It is not clear, however, that Wright provided a "different version" as Roberts contends, because the question asked about "alerts" and Wright's used the plural "alerts" in his eventual answer. Moreover, even if this were a material point—which it is not—the jury was not misled because it had the NPLEx records that clearly established that Roberts and Reynolds were not at the CVS at 10:42 p.m. on May 17, 2015; and that Aaron Webb was the person with Reynolds at the CVS.

The NPLEX records establish that Webb was at the CVS on Garrisonville Road at 10:45 p.m. on May 17, 2015. (Comm. Ex. 5 at 1).

Roberts next alleges that trial counsel should have impeached Wright regarding his testimony at trial on surveillance. On cross-examination, Wright testified that on "one particular night we followed them to multiple locations in Caroline County and Spotsylvania. We followed them to the CVS at Cosner's Corner right there at Spotsylvania Parkway and Route 1, where we actually observed Mr. Beazley purchasing pseudoephedrine from behind the counter." (Id. at 119) (emphasis added). Wright testified that there were four people in the car - Beazley, Gaumer, Reynolds, and a fourth person he could not identify. (Id. at 122). Wright checked his notes, and he could not testify as to the date, but did testify that he never saw Roberts go into a store to purchase pseudoephedrine. (Id. at 123). Roberts contends that Wrights trial testimony was inconsistent with the following portion of his affidavit.

After watching 5411 Dew Ln for several hours during one particular operation, your Affiant observed three subjects exit the residence and get into a silver in color Honda Civic that is registered to Timothy Beazley. The vehicle left the residence headed north onto Rt 1 toward the Thornburg area of the county. Your Affiant with assistance from some additional surveillance units followed the vehicle to the 7-11 store located at Jefferson Davis Hwy and Mudd Tavern Rd. While there, two of three occupants went into the store after parking at the fuel pumps.
[Dkt. No. 1 at 17]. Wright's affidavit continues stating that he was able to identify Roberts as one of the persons that went into the 7-11 store. The vehicle then went to a CVS store in Cosner's Comer. Roberts argues that Wright had testified that he had only seen Roberts at the house and that the number of occupants changed from four to three. Roberts argument ignores the obvious—it would not have been to Roberts advantage to challenge Wright's testimony that Wright had never seen Roberts go into a store to purchase pseudoephedrine. Wright's testimony about not seeing Roberts purchase pseudoephedrine was consistent with the defense pursued at trial.
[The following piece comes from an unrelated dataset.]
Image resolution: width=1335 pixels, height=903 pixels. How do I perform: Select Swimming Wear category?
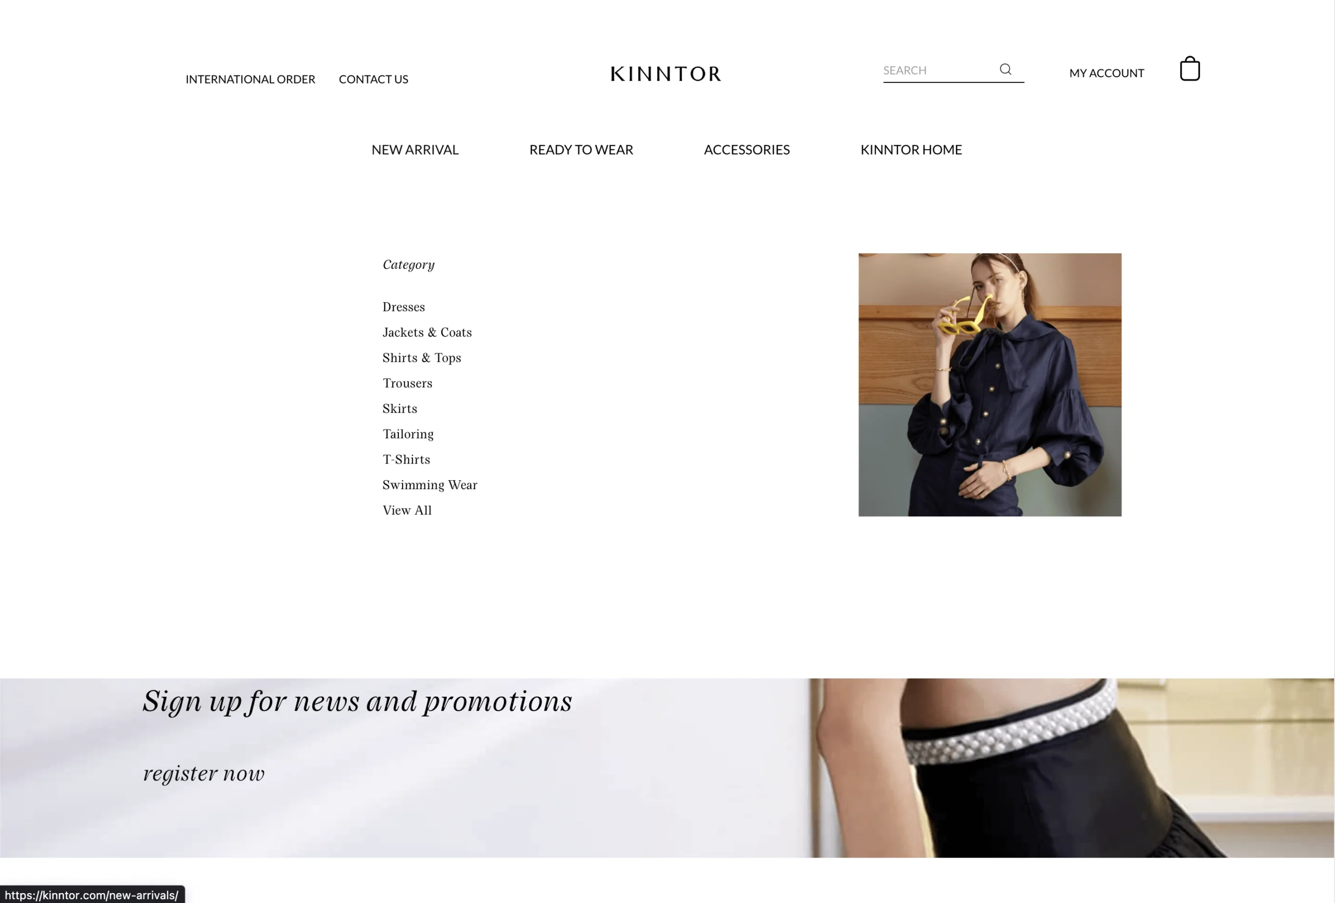pos(430,485)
The third instance of alleged potential impeachment involves surveillance of the house on Dew Lane. At trial, Wright testified that on one occasion he had observed Roberts walking back and forth with a plastic bottle in his hand shaking the contents in a manner consistent with the "one-pot" cooking method of making methamphetamine. (6/14/2016 Tr. at 171-72). Roberts relies on the portion of the affidavit in which Wright referred to the persons he saw walking around the property as "male subjects" [Dkt. No. 1 at1 17], and from this reference Roberts argues Wright "couldn't tell who it really was." [Dkt. No. 1 at 50]. Roberts ignores that the purpose of the affidavit was to support the issuance of a search warrant to enable the police to search and seize evidence of a crime at the property, and not an arrest warrant to seize a specific person. If this point had have been raised at trial, it would have simply provided the prosecution an opportunity to emphasize that Wright identified Roberts as the person shaking the bottle by the high-powered binoculars he was using and limited defense counsel's ability to cast doubt on which resident was shaking the bottle.

Deputy Haney testified at trial as well and he testified that during the surveillance, he observed Roberts "walking around on the property with a bottle in is hand, shaking the bottle as he walked back-and-forth pacing around the yard." (Id. at 221).
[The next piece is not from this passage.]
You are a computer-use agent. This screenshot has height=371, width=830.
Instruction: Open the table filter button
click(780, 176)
Counsel did address the surveillance in closing argument and noted the similarities between Roberts and two others present during the surveillance. (Id. at 394-95).

The Court has already noted several obvious reasons why theses alleged acts of ineffectiveness have no merit, but the most obvious reason is that impeaching Wright would have been inconsistent with the defense—which was to use Wright to introduce evidence that supported Roberts argument that he was not the "cook." At trial, the record establishes that the defense pursued was that Roberts was not the "cook," i.e., the person at the house where Roberts and several others lived that actually manufactured the methamphetamine.
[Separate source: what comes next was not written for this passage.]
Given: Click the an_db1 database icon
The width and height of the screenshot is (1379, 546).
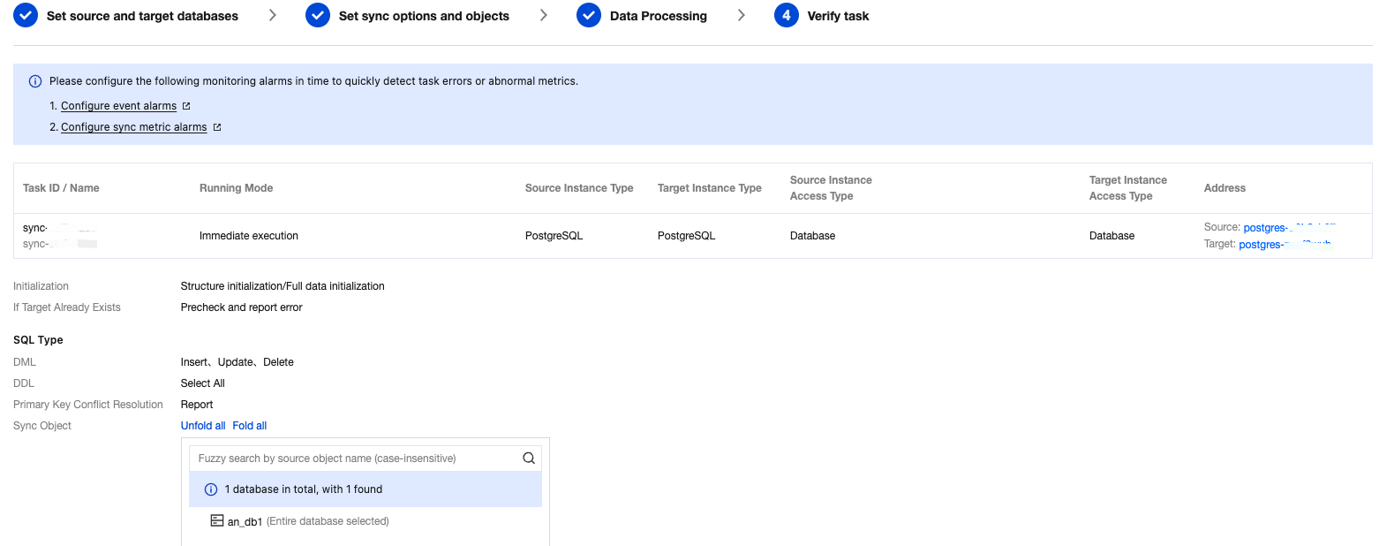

Prior to trial, Roberts sent several letters to trial counsel about his defense at trial, a defense that would rely in part on Wright's testimony. In a letter prior to his arraignment, Roberts noted that Detective Wright's testimony from the preliminary hearing did not "point to" him. [Dkt. No. 1-1 at 11]. To that end, on February 9, 2016, Roberts sent a letter to trial counsel that included a number of questions to ask Wright, which included—the neatness of Roberts room in comparison to the others who lived in the house; the lack of water and the need to store water in bottles to explain bottles in Roberts room; cold packs that would point to others as being the guilty parties; and to establish that Wright had never seen Roberts purchase pseudoephedrine. [Id. at 13-14]. Roberts subsequent letters indicate that the defense he wanted to present relied in part on Wright's testimony. [Id. at 22-23; Dkt. No. 1-2 at 6-1]. In a May 9, 2016 letter, Roberts repeated the expected testimony from Wright to establish others were the likely manufacturers and also indicated that Roberts had decided to testify because he noted that he would testify that his "ID" had gone missing, which was to be used to challenge the NPLEx records the prosecution intended to use to establish Roberts had purchased pseudoephedrine. [Dkt. No. 1-2 at 1]. See Strickland, 466 U.S. at 691 ("The reasonableness of counsel's actions may be determined or substantially influenced by the defendant's own statements or actions.").

Roberts' hubris in bringing the present claim goes beyond hypocrisy in that Roberts alleges his trial counsel should have impeached Wright's testimony on one of the very points that Roberts directed counsel to use in his defense.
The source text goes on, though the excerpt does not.